Bringing Streaming Data To The Masses: Lowering The “Cost Of Admission” For Your Streaming Data Platform
This discussion is about how Bayer Crop Science (formerly Monsanto) adopted a cloud first strategy and started a multi-year transition to the cloud in 2014. A Kafka-based cross-datacenter DataHub was created to facilitate this migration and to drive the shift to real-time stream processing. The DataHub has seen strong enterprise adoption and supports a myriad of use cases. Data is ingested from a wide variety of sources and the data can move effortlessly between an on premise datacenter, AWS and Google Cloud. The DataHub has evolved continuously over time to meet the current and anticipated needs of our internal customers.
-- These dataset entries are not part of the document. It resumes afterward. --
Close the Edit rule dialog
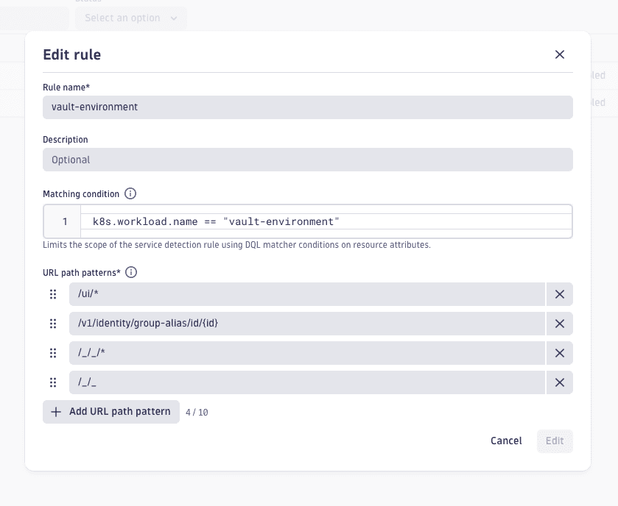This screenshot has width=618, height=506. 560,54
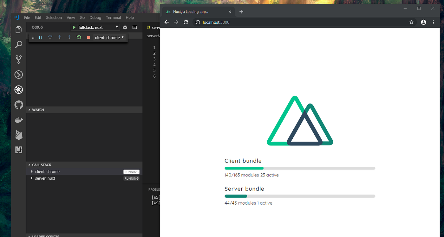Collapse the CALL STACK section

(29, 165)
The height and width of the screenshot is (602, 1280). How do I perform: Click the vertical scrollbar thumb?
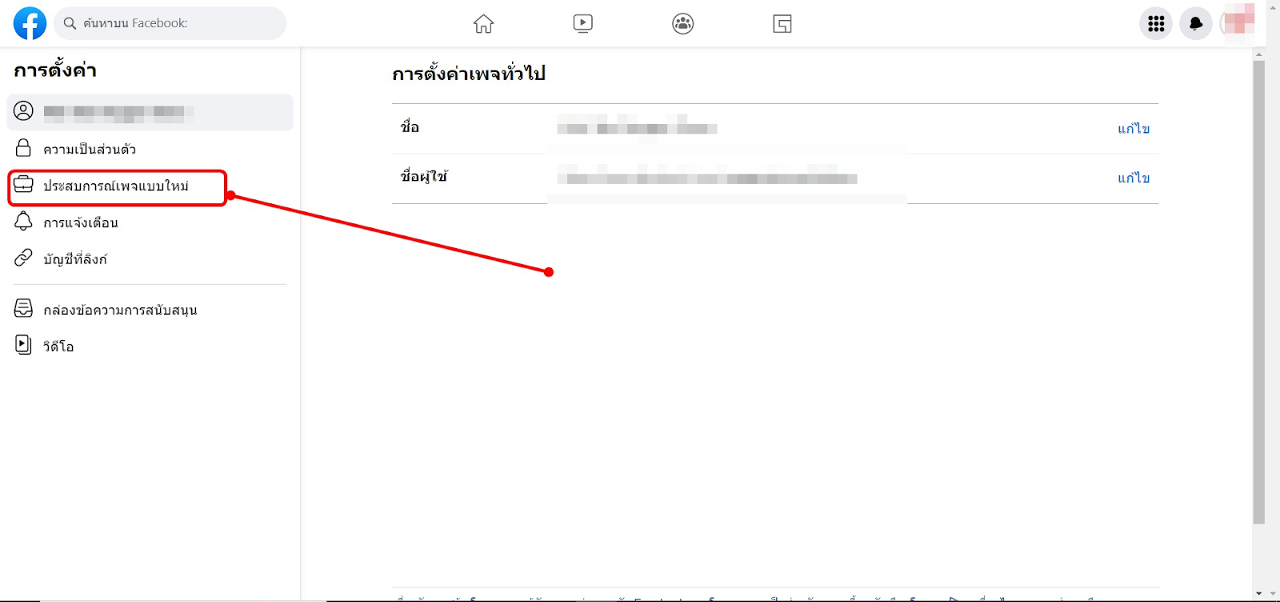click(1259, 292)
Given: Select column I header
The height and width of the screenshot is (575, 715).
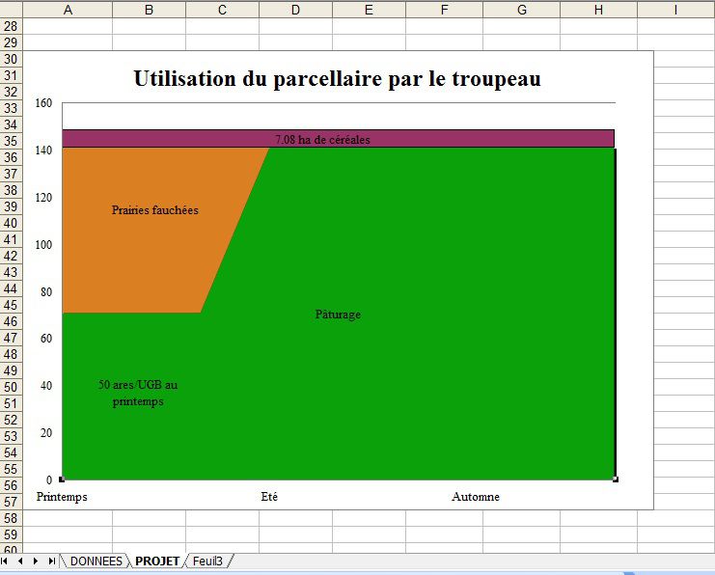Looking at the screenshot, I should 675,10.
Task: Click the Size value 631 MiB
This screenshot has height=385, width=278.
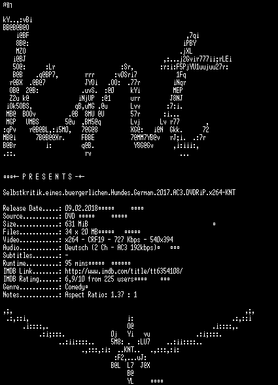Action: tap(77, 224)
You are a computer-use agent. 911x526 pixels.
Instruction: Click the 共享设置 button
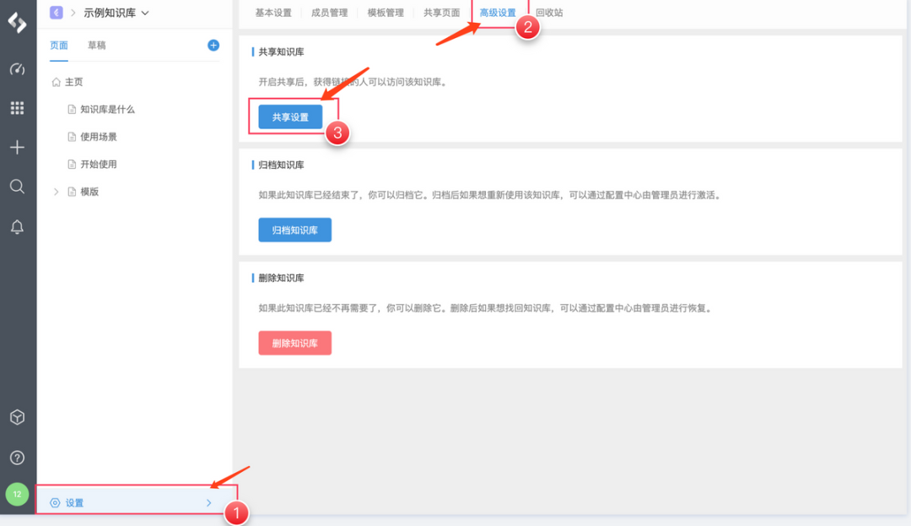pos(290,117)
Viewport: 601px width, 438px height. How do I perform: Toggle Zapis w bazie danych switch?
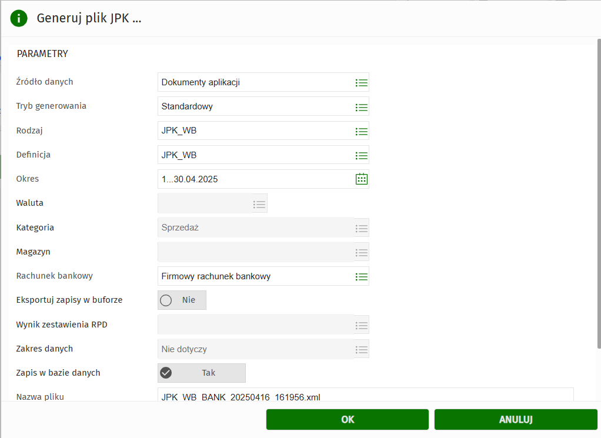201,373
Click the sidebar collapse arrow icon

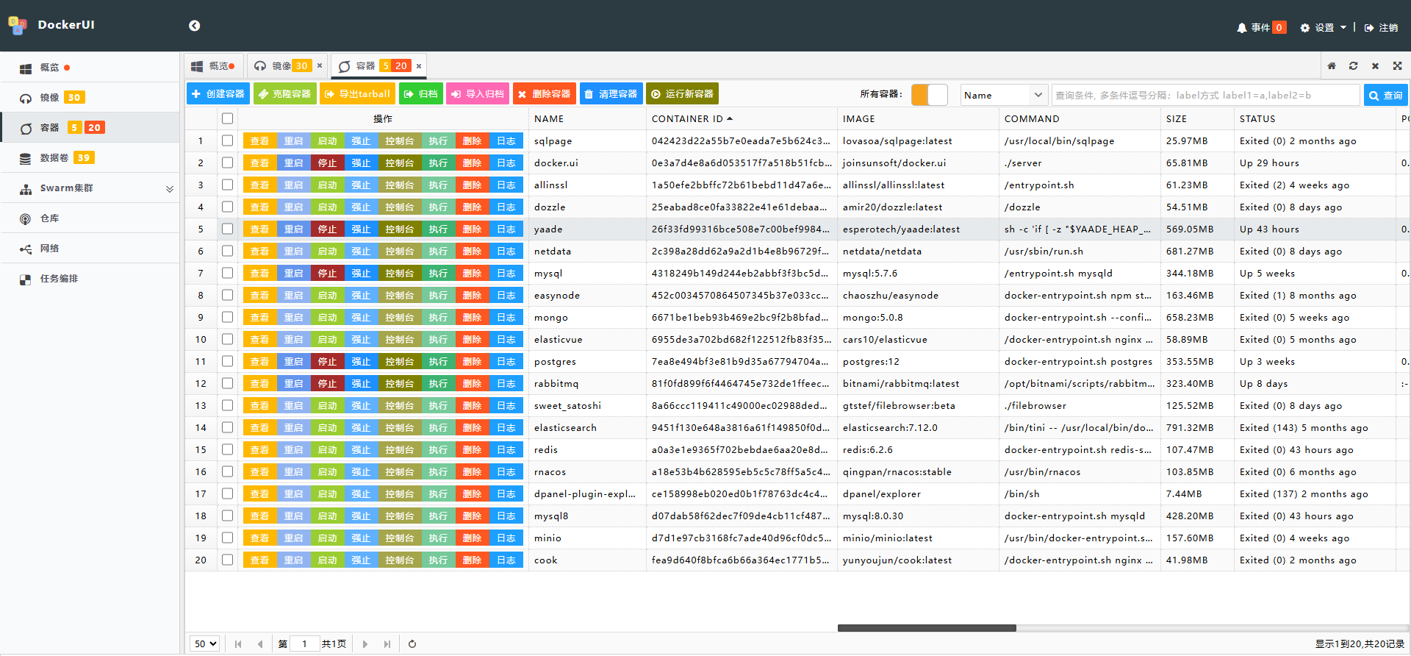point(194,26)
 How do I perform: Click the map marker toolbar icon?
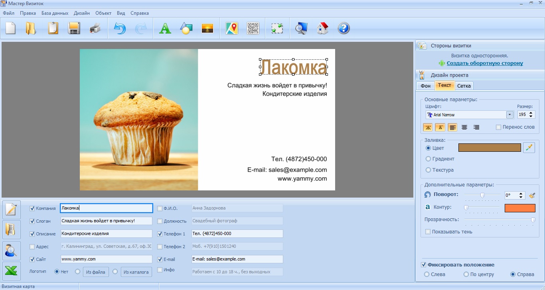pos(231,28)
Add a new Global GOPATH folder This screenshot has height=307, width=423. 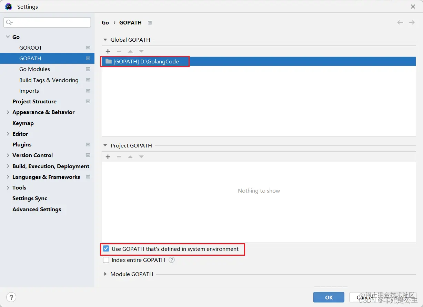(x=108, y=51)
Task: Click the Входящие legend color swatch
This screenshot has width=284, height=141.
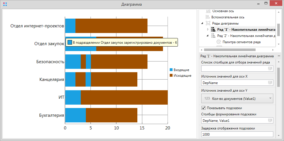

The “cost of admission” for the platform has been lowered dramatically over time via our DataHub Portal and technologies such as Kafka Connect, Kubernetes and Presto. Most operations are now self-service, onboarding of new data sources is relatively painless and stream processing via KSQL and other technologies is being incorporated into the core DataHub platform.
In this talk, Bob Lehmann describes the origins and evolution of the Enterprise DataHub with an emphasis on steps that were taken to drive user adoption. Bob also talks about integrations between the DataHub and other key data platforms at Bayer, lessons learned and the future direction for streaming data and stream processing at Bayer.